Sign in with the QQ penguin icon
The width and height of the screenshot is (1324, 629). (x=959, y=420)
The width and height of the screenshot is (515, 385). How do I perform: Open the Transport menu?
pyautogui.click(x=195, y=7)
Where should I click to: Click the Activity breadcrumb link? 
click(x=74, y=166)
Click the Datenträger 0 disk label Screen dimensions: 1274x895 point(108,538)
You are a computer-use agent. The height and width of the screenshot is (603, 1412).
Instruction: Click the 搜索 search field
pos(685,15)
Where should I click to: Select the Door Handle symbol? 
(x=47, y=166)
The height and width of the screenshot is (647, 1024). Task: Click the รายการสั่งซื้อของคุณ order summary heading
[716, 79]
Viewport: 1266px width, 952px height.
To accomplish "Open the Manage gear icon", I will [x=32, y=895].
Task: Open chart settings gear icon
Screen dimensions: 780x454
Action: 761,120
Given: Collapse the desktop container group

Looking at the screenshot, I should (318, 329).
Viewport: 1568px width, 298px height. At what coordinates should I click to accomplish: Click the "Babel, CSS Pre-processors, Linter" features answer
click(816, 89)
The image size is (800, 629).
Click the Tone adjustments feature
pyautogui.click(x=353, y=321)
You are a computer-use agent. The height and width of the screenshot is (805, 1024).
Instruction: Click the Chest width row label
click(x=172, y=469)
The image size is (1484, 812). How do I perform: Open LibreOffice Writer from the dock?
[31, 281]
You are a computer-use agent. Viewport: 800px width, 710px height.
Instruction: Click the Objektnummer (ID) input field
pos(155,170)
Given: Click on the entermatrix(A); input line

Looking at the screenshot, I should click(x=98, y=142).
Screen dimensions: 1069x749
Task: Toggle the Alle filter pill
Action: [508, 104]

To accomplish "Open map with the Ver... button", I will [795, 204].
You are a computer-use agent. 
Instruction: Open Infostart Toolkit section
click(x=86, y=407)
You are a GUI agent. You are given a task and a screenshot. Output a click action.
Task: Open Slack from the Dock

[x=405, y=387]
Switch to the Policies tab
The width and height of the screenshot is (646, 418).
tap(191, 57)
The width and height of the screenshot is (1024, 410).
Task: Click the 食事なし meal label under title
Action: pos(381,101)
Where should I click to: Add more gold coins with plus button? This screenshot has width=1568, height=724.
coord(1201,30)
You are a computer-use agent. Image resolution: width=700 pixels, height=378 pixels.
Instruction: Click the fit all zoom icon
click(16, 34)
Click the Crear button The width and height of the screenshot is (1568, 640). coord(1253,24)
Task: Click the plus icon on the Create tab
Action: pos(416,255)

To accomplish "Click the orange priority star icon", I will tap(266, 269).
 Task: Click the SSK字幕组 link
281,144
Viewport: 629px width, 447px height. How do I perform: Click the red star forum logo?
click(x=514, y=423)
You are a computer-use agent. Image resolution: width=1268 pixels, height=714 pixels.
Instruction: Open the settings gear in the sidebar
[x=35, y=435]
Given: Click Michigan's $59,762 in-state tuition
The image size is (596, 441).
──────────
About this exercise: The full listing, top to bottom: write it out again exactly.

Response to the task:
Sign in with the QQ penguin icon
The width and height of the screenshot is (1324, 629). (x=959, y=420)
The width and height of the screenshot is (515, 385). How do I perform: Open the Transport menu?
pyautogui.click(x=195, y=7)
Where should I click to: Click the Activity breadcrumb link? 
click(x=74, y=166)
Click the Datenträger 0 disk label Screen dimensions: 1274x895 point(108,538)
You are a computer-use agent. The height and width of the screenshot is (603, 1412).
Instruction: Click the 搜索 search field
pos(685,15)
Where should I click to: Select the Door Handle symbol? 
(x=47, y=166)
The height and width of the screenshot is (647, 1024). Task: Click the รายการสั่งซื้อของคุณ order summary heading
[716, 79]
Viewport: 1266px width, 952px height.
To accomplish "Open the Manage gear icon", I will [x=32, y=895].
Task: Open chart settings gear icon
Screen dimensions: 780x454
Action: 761,120
Given: Collapse the desktop container group

Looking at the screenshot, I should (318, 329).
Viewport: 1568px width, 298px height. At what coordinates should I click to accomplish: Click the "Babel, CSS Pre-processors, Linter" features answer
click(816, 89)
The image size is (800, 629).
Click the Tone adjustments feature
pyautogui.click(x=353, y=321)
You are a computer-use agent. The height and width of the screenshot is (805, 1024).
Instruction: Click the Chest width row label
click(x=172, y=469)
The image size is (1484, 812). How do I perform: Open LibreOffice Writer from the dock?
[31, 281]
You are a computer-use agent. Viewport: 800px width, 710px height.
Instruction: Click the Objektnummer (ID) input field
pos(155,170)
Given: Click on the entermatrix(A); input line

Looking at the screenshot, I should click(x=98, y=142).
Screen dimensions: 1069x749
Task: Toggle the Alle filter pill
Action: [508, 104]

To accomplish "Open map with the Ver... button", I will [795, 204].
You are a computer-use agent. 
Instruction: Open Infostart Toolkit section
click(x=86, y=407)
You are a GUI agent. You are given a task and a screenshot. Output a click action.
Task: Open Slack from the Dock

[x=405, y=387]
Switch to the Policies tab
The width and height of the screenshot is (646, 418).
tap(191, 57)
The width and height of the screenshot is (1024, 410).
Task: Click the 食事なし meal label under title
Action: pos(381,101)
Where should I click to: Add more gold coins with plus button? This screenshot has width=1568, height=724.
coord(1201,30)
You are a computer-use agent. Image resolution: width=700 pixels, height=378 pixels.
Instruction: Click the fit all zoom icon
click(16, 34)
Click the Crear button The width and height of the screenshot is (1568, 640). coord(1253,24)
Task: Click the plus icon on the Create tab
Action: pos(416,255)

To accomplish "Click the orange priority star icon", I will tap(266, 269).
 Task: Click the SSK字幕组 link
281,144
Viewport: 629px width, 447px height. How do I perform: Click the red star forum logo?
click(x=514, y=423)
You are a computer-use agent. Image resolution: width=1268 pixels, height=714 pixels.
Instruction: Open the settings gear in the sidebar
[x=35, y=435]
Given: Click Michigan's $59,762 in-state tuition
The image size is (596, 441).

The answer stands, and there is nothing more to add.